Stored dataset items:
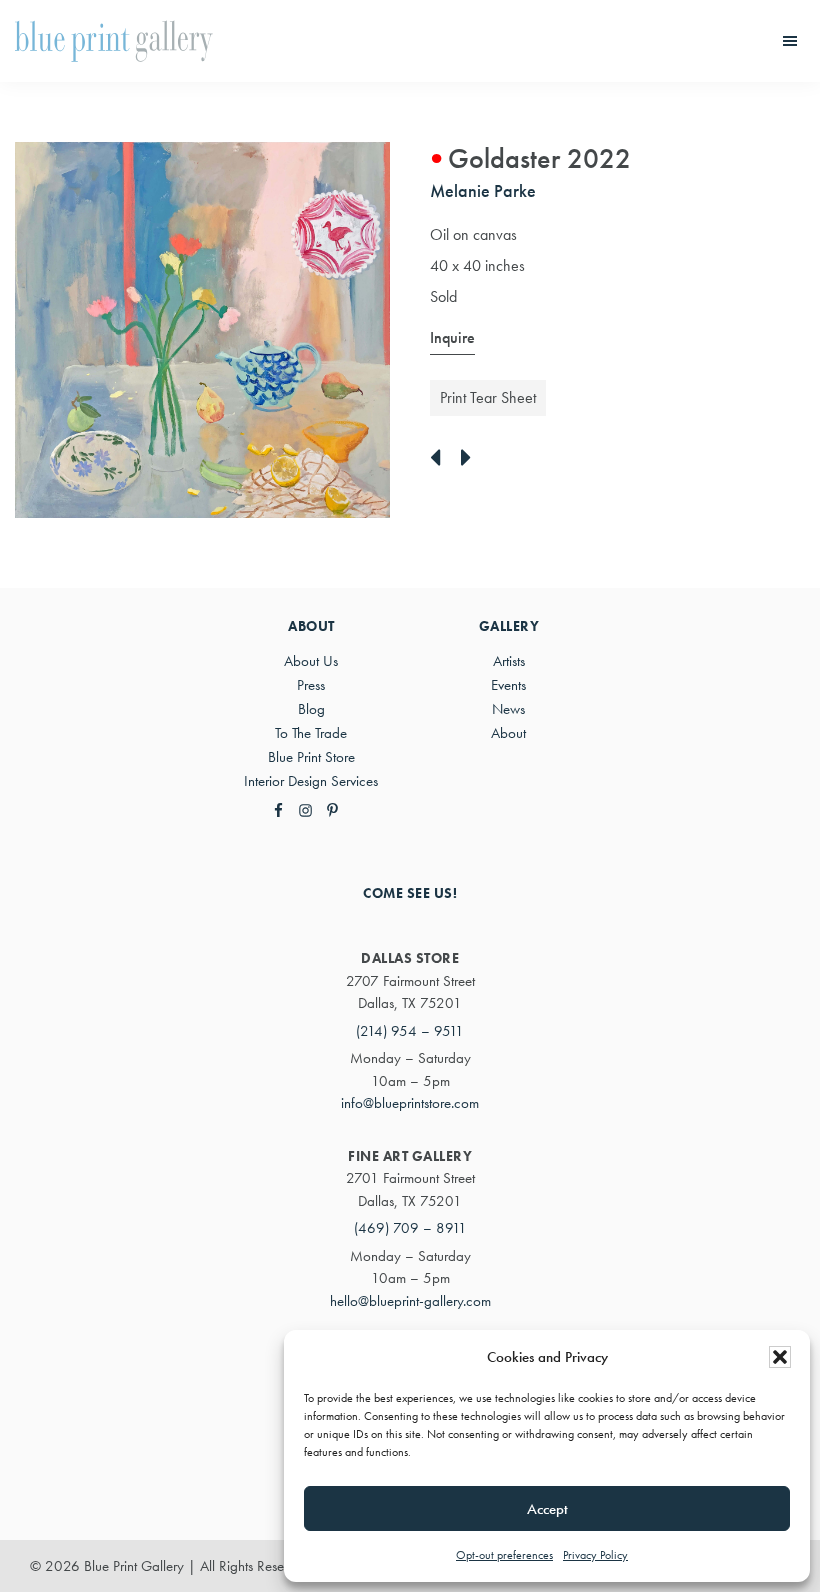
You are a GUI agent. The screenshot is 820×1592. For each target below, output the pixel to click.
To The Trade (311, 733)
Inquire (452, 337)
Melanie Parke (483, 190)
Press (311, 685)
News (508, 709)
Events (508, 685)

TASK REQUIREMENTS → In your copy, include no pictures, but set down every record exactly.

RESULT →
You are a GUI agent. The screenshot is 820×1592. For each target below, output the pixel to click.
To The Trade (311, 733)
Inquire (452, 337)
Melanie Parke (483, 190)
Press (311, 685)
News (508, 709)
Events (508, 685)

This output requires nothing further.